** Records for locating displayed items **
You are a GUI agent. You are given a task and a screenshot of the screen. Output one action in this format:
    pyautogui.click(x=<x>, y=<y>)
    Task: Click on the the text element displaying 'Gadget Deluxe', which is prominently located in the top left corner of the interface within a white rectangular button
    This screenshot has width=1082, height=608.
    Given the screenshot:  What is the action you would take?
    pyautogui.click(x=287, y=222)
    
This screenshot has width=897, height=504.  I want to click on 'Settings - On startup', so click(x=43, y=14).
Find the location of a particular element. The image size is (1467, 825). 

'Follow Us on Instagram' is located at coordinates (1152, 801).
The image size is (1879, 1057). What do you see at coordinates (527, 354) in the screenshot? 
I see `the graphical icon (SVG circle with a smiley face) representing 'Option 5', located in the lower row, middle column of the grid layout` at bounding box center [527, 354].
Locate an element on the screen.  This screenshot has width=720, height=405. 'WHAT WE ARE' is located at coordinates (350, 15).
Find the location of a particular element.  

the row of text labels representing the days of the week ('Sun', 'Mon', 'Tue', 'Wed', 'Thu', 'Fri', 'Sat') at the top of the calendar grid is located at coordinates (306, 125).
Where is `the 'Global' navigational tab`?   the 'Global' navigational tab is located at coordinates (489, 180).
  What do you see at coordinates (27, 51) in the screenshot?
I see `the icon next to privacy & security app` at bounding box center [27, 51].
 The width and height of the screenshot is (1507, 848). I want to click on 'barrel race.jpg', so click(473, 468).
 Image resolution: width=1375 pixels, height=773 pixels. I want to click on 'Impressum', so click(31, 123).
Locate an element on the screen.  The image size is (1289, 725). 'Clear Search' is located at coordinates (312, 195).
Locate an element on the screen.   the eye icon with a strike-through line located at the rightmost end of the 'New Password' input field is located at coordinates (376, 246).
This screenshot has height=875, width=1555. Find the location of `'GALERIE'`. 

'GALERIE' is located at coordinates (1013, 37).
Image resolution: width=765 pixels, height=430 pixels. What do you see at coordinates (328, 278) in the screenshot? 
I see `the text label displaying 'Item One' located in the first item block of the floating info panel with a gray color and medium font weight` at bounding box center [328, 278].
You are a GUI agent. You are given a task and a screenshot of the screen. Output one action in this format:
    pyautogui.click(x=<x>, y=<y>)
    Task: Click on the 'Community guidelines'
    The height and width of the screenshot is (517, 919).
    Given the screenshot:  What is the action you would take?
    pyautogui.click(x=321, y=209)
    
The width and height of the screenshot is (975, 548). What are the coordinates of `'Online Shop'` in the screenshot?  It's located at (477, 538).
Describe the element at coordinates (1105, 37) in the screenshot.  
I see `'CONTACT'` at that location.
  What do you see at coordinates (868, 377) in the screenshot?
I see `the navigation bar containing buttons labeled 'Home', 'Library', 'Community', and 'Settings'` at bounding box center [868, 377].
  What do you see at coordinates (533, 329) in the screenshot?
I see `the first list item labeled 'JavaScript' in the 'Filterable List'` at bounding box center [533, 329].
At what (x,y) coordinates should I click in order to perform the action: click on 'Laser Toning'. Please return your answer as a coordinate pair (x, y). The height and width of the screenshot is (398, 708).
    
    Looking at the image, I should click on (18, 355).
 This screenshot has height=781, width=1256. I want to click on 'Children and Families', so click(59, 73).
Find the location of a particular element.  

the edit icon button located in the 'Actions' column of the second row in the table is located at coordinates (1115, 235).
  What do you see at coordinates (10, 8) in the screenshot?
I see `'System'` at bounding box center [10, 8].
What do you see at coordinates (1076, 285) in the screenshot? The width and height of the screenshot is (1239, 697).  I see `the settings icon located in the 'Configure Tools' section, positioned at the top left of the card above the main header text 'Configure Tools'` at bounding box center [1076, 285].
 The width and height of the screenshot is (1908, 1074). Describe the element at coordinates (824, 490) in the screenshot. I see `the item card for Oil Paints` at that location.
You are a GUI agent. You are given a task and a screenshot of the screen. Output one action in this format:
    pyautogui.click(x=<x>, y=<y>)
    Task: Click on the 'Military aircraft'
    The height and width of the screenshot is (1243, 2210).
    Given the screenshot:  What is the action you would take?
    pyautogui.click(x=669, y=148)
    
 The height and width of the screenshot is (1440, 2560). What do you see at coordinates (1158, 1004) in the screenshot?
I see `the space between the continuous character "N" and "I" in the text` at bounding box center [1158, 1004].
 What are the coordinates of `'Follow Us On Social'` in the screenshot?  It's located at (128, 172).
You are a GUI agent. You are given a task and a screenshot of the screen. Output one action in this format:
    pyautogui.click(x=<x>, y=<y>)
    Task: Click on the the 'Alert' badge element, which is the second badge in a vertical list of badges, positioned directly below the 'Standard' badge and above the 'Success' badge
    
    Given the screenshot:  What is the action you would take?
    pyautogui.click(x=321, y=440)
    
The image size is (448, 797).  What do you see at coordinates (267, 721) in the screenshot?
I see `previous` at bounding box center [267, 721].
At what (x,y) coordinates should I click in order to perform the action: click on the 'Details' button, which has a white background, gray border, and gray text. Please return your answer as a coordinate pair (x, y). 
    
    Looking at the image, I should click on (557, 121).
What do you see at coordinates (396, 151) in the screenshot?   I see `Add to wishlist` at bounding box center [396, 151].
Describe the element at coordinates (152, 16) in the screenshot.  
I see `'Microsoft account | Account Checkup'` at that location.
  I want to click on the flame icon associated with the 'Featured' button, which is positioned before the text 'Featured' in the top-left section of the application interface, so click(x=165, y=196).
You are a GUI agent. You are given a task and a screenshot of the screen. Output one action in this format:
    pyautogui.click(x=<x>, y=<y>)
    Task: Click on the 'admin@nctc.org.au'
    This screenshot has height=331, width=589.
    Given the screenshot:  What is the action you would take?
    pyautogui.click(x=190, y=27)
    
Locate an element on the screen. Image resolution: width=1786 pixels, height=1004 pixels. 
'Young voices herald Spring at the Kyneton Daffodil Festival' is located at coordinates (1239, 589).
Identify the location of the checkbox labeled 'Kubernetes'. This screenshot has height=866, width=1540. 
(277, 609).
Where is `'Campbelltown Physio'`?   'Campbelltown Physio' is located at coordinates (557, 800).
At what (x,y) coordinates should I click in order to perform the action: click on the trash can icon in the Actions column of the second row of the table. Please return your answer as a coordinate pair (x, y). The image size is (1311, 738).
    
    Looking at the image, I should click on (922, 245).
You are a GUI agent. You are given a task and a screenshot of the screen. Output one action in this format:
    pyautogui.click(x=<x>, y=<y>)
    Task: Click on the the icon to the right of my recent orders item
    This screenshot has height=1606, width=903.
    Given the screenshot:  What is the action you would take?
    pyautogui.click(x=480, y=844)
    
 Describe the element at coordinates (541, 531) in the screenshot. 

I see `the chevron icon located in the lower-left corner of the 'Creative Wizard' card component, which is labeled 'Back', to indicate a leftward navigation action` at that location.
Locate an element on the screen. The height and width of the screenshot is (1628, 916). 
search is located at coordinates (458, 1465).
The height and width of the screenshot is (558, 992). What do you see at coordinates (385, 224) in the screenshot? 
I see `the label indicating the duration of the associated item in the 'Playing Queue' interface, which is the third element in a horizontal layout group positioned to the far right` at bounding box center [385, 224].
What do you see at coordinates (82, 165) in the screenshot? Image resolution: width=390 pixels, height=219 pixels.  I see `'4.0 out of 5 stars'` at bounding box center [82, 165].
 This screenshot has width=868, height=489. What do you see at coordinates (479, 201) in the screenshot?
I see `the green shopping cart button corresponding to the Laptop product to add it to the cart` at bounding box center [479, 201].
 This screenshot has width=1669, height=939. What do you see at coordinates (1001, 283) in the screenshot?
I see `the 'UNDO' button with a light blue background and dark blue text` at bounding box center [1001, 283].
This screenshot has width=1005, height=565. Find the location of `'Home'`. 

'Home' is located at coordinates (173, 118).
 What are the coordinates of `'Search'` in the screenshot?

** Exercise **
Output every line of the items above as a numbered list, leaving out the blank lines.

** Solution for this problem **
1. You are a GUI agent. You are given a task and a screenshot of the screen. Output one action in this format:
2.     pyautogui.click(x=<x>, y=<y>)
3.     Task: Click on the the text element displaying 'Gadget Deluxe', which is prominently located in the top left corner of the interface within a white rectangular button
4.     This screenshot has width=1082, height=608.
5.     Given the screenshot:  What is the action you would take?
6.     pyautogui.click(x=287, y=222)
7. This screenshot has width=897, height=504.  I want to click on 'Settings - On startup', so click(x=43, y=14).
8. Find the location of a particular element. The image size is (1467, 825). 
9. 'Follow Us on Instagram' is located at coordinates (1152, 801).
10. The image size is (1879, 1057). What do you see at coordinates (527, 354) in the screenshot? 
11. I see `the graphical icon (SVG circle with a smiley face) representing 'Option 5', located in the lower row, middle column of the grid layout` at bounding box center [527, 354].
12. Locate an element on the screen.  This screenshot has width=720, height=405. 'WHAT WE ARE' is located at coordinates (350, 15).
13. Find the location of a particular element.  
14. the row of text labels representing the days of the week ('Sun', 'Mon', 'Tue', 'Wed', 'Thu', 'Fri', 'Sat') at the top of the calendar grid is located at coordinates (306, 125).
15. Where is `the 'Global' navigational tab`?   the 'Global' navigational tab is located at coordinates (489, 180).
16.   What do you see at coordinates (27, 51) in the screenshot?
17. I see `the icon next to privacy & security app` at bounding box center [27, 51].
18.  The width and height of the screenshot is (1507, 848). I want to click on 'barrel race.jpg', so click(473, 468).
19.  Image resolution: width=1375 pixels, height=773 pixels. I want to click on 'Impressum', so click(31, 123).
20. Locate an element on the screen.  The image size is (1289, 725). 'Clear Search' is located at coordinates (312, 195).
21. Locate an element on the screen.   the eye icon with a strike-through line located at the rightmost end of the 'New Password' input field is located at coordinates (376, 246).
22. This screenshot has height=875, width=1555. Find the location of `'GALERIE'`. 
23. 'GALERIE' is located at coordinates (1013, 37).
24. Image resolution: width=765 pixels, height=430 pixels. What do you see at coordinates (328, 278) in the screenshot? 
25. I see `the text label displaying 'Item One' located in the first item block of the floating info panel with a gray color and medium font weight` at bounding box center [328, 278].
26. You are a GUI agent. You are given a task and a screenshot of the screen. Output one action in this format:
27.     pyautogui.click(x=<x>, y=<y>)
28.     Task: Click on the 'Community guidelines'
29.     The height and width of the screenshot is (517, 919).
30.     Given the screenshot:  What is the action you would take?
31.     pyautogui.click(x=321, y=209)
32. The width and height of the screenshot is (975, 548). What are the coordinates of `'Online Shop'` in the screenshot?  It's located at (477, 538).
33. Describe the element at coordinates (1105, 37) in the screenshot.  
34. I see `'CONTACT'` at that location.
35.   What do you see at coordinates (868, 377) in the screenshot?
36. I see `the navigation bar containing buttons labeled 'Home', 'Library', 'Community', and 'Settings'` at bounding box center [868, 377].
37.   What do you see at coordinates (533, 329) in the screenshot?
38. I see `the first list item labeled 'JavaScript' in the 'Filterable List'` at bounding box center [533, 329].
39. At what (x,y) coordinates should I click in order to perform the action: click on 'Laser Toning'. Please return your answer as a coordinate pair (x, y). The height and width of the screenshot is (398, 708).
40.     Looking at the image, I should click on (18, 355).
41.  This screenshot has height=781, width=1256. I want to click on 'Children and Families', so click(59, 73).
42. Find the location of a particular element.  
43. the edit icon button located in the 'Actions' column of the second row in the table is located at coordinates (1115, 235).
44.   What do you see at coordinates (10, 8) in the screenshot?
45. I see `'System'` at bounding box center [10, 8].
46. What do you see at coordinates (1076, 285) in the screenshot? The width and height of the screenshot is (1239, 697).  I see `the settings icon located in the 'Configure Tools' section, positioned at the top left of the card above the main header text 'Configure Tools'` at bounding box center [1076, 285].
47.  The width and height of the screenshot is (1908, 1074). Describe the element at coordinates (824, 490) in the screenshot. I see `the item card for Oil Paints` at that location.
48. You are a GUI agent. You are given a task and a screenshot of the screen. Output one action in this format:
49.     pyautogui.click(x=<x>, y=<y>)
50.     Task: Click on the 'Military aircraft'
51.     The height and width of the screenshot is (1243, 2210).
52.     Given the screenshot:  What is the action you would take?
53.     pyautogui.click(x=669, y=148)
54.  The height and width of the screenshot is (1440, 2560). What do you see at coordinates (1158, 1004) in the screenshot?
55. I see `the space between the continuous character "N" and "I" in the text` at bounding box center [1158, 1004].
56.  What are the coordinates of `'Follow Us On Social'` in the screenshot?  It's located at (128, 172).
57. You are a GUI agent. You are given a task and a screenshot of the screen. Output one action in this format:
58.     pyautogui.click(x=<x>, y=<y>)
59.     Task: Click on the the 'Alert' badge element, which is the second badge in a vertical list of badges, positioned directly below the 'Standard' badge and above the 'Success' badge
60.     Given the screenshot:  What is the action you would take?
61.     pyautogui.click(x=321, y=440)
62. The image size is (448, 797).  What do you see at coordinates (267, 721) in the screenshot?
63. I see `previous` at bounding box center [267, 721].
64. At what (x,y) coordinates should I click in order to perform the action: click on the 'Details' button, which has a white background, gray border, and gray text. Please return your answer as a coordinate pair (x, y). 
65.     Looking at the image, I should click on (557, 121).
66. What do you see at coordinates (396, 151) in the screenshot?   I see `Add to wishlist` at bounding box center [396, 151].
67. Describe the element at coordinates (152, 16) in the screenshot.  
68. I see `'Microsoft account | Account Checkup'` at that location.
69.   I want to click on the flame icon associated with the 'Featured' button, which is positioned before the text 'Featured' in the top-left section of the application interface, so click(x=165, y=196).
70. You are a GUI agent. You are given a task and a screenshot of the screen. Output one action in this format:
71.     pyautogui.click(x=<x>, y=<y>)
72.     Task: Click on the 'admin@nctc.org.au'
73.     This screenshot has height=331, width=589.
74.     Given the screenshot:  What is the action you would take?
75.     pyautogui.click(x=190, y=27)
76. Locate an element on the screen. Image resolution: width=1786 pixels, height=1004 pixels. 
77. 'Young voices herald Spring at the Kyneton Daffodil Festival' is located at coordinates (1239, 589).
78. Identify the location of the checkbox labeled 'Kubernetes'. This screenshot has height=866, width=1540. 
79. (277, 609).
80. Where is `'Campbelltown Physio'`?   'Campbelltown Physio' is located at coordinates (557, 800).
81. At what (x,y) coordinates should I click in order to perform the action: click on the trash can icon in the Actions column of the second row of the table. Please return your answer as a coordinate pair (x, y). The image size is (1311, 738).
82.     Looking at the image, I should click on (922, 245).
83. You are a GUI agent. You are given a task and a screenshot of the screen. Output one action in this format:
84.     pyautogui.click(x=<x>, y=<y>)
85.     Task: Click on the the icon to the right of my recent orders item
86.     This screenshot has height=1606, width=903.
87.     Given the screenshot:  What is the action you would take?
88.     pyautogui.click(x=480, y=844)
89.  Describe the element at coordinates (541, 531) in the screenshot. 
90. I see `the chevron icon located in the lower-left corner of the 'Creative Wizard' card component, which is labeled 'Back', to indicate a leftward navigation action` at that location.
91. Locate an element on the screen. The height and width of the screenshot is (1628, 916). 
92. search is located at coordinates (458, 1465).
93. The height and width of the screenshot is (558, 992). What do you see at coordinates (385, 224) in the screenshot? 
94. I see `the label indicating the duration of the associated item in the 'Playing Queue' interface, which is the third element in a horizontal layout group positioned to the far right` at bounding box center [385, 224].
95. What do you see at coordinates (82, 165) in the screenshot? Image resolution: width=390 pixels, height=219 pixels.  I see `'4.0 out of 5 stars'` at bounding box center [82, 165].
96.  This screenshot has width=868, height=489. What do you see at coordinates (479, 201) in the screenshot?
97. I see `the green shopping cart button corresponding to the Laptop product to add it to the cart` at bounding box center [479, 201].
98.  This screenshot has width=1669, height=939. What do you see at coordinates (1001, 283) in the screenshot?
99. I see `the 'UNDO' button with a light blue background and dark blue text` at bounding box center [1001, 283].
100. This screenshot has width=1005, height=565. Find the location of `'Home'`. 
101. 'Home' is located at coordinates (173, 118).
102.  What are the coordinates of `'Search'` in the screenshot?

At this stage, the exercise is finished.